### 本文:
• • • • • • •
社会貢献活動を通して築き上げてきたその人の信頼を可視化して、第三者にも見えるようにしたい。その思いが、佐藤さんが「actcoin」をスタートさせるひとつのきっかけとなりました。

もうひとつのきっかけは、佐藤さん自身はが行ってきた、リタワークスでの委託案件です。リタワークスは、「利他の心を学び、実践する」を基本理念に2008年に創業されました。一般企業だけなく、NPOやNGO専用のホームページ制作・運用サービスを展開。誰でも更新できる運用システムによって、団体の情報発信や広報をサポートします。

「NPOとの仕事が増えたのは、ここ3年くらいのこと。彼らの多くは寄付が足りない、支援者が集まらないといった課題を抱えていました。また、どんなに精力的に活動していても、世間に認知されていない団体も少なくありません。現状を垣間見て、業界と世間に大きな溝を感じていました」

しかし、一般の人がボランティア活動や勉強会、寄付などソーシャルアクションに取り組むのは敷居が高いものです。佐藤さんも、それは充分理解していました。

「いくら社会貢献に興味をもっていても、なかなか一歩踏み出せないのではないでしょうか。一般の人からすれば、どんな団体があるのか、どんな活動をしているのか把握が難しい。だったら、気軽にソーシャルアクションできる仕組みを作ったらいいのではないか。そうすれば、業界の課題解決の一助になるかもしれない」

そこで、立ち上がったのが「actcoin」事業でした。ブロックチェーン技術の調査、実装については、「明治大学暗号通貨・ブロックチェーン研究会」が協力。団体情報を提供する「CANPAN」もこころよく、連携を受け入れました。当時のことを、「CANPAN」の企画責任者を務める山田泰久さんがふりかえります。

山田さん

山田さん

「佐藤さんとは、NPO関連のイベントで何度か一緒になり面識がありました。『actcoin』のお話をうかがった際、団体の信頼性がサービスの重要な要素になるという説明に、強く共感したのを覚えています。『CANPAN』が取り組むNPOの情報開示・発信、それによる信頼性の向上とも親和性が高いと思いました」

団体情報データベースを活用しているNPOにとってのメリット創出、利便性向上も山田さんには魅力的に映ったそうです。

「積極的に情報開示・発信している団体が、広く支援を得られるいい機会になると思いました。『actcoin』のような画期的なサービスは、最初は理解促進や信頼向上のハードルが高い部分があるかもしれません。しかし、NPOに広く認知されている『CANPAN』が協力すれば、サービスのスタートダッシュにも寄与できるかと」
• • • • • • •
本文のうち、「社会貢献活動を通して築き上げ」を含む語句で始まり「決の一助になるかもしれない」」で終わる部分を、「ソーシャルアクション」を「社会的な行動」に置き換えて書き直しなさい。

### 与えられたデータ:
• • • • • • •
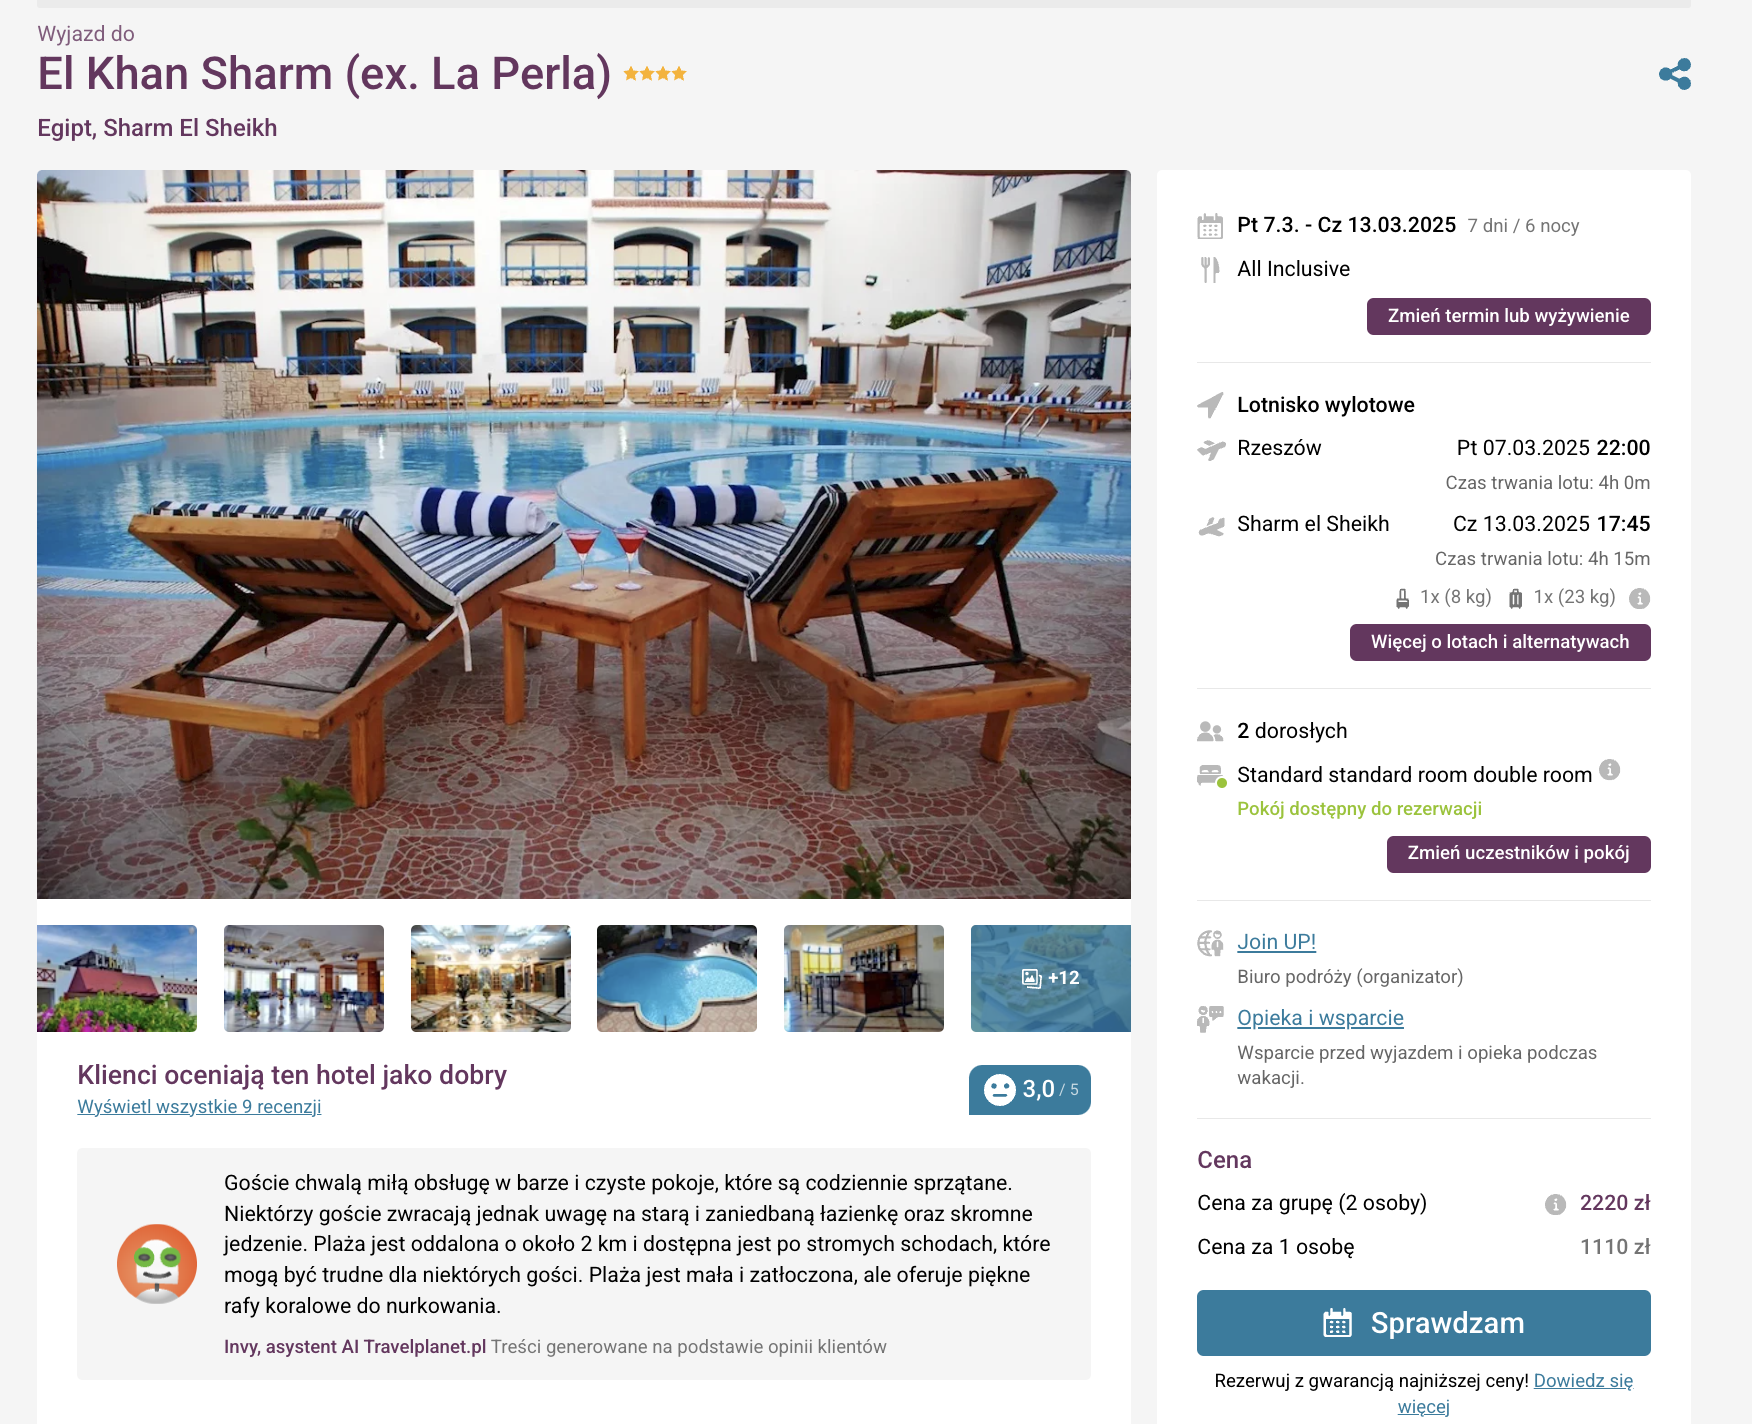Click the info icon next to group price
The image size is (1752, 1424).
[x=1555, y=1204]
• • • • • • •
### 解答:
社会貢献活動を通して築き上げてきたその人の信頼を可視化して、第三者にも見えるようにしたい。その思いが、佐藤さんが「actcoin」をスタートさせるひとつのきっかけとなりました。

もうひとつのきっかけは、佐藤さん自身はが行ってきた、リタワークスでの委託案件です。リタワークスは、「利他の心を学び、実践する」を基本理念に2008年に創業されました。一般企業だけなく、NPOやNGO専用のホームページ制作・運用サービスを展開。誰でも更新できる運用システムによって、団体の情報発信や広報をサポートします。

「NPOとの仕事が増えたのは、ここ3年くらいのこと。彼らの多くは寄付が足りない、支援者が集まらないといった課題を抱えていました。また、どんなに精力的に活動していても、世間に認知されていない団体も少なくありません。現状を垣間見て、業界と世間に大きな溝を感じていました」

しかし、一般の人がボランティア活動や勉強会、寄付など社会的な行動に取り組むのは敷居が高いものです。佐藤さんも、それは充分理解していました。

「いくら社会貢献に興味をもっていても、なかなか一歩踏み出せないのではないでしょうか。一般の人からすれば、どんな団体があるのか、どんな活動をしているのか把握が難しい。だったら、気軽に社会的な行動できる仕組みを作ったらいいのではないか。そうすれば、業界の課題解決の一助になるかもしれない」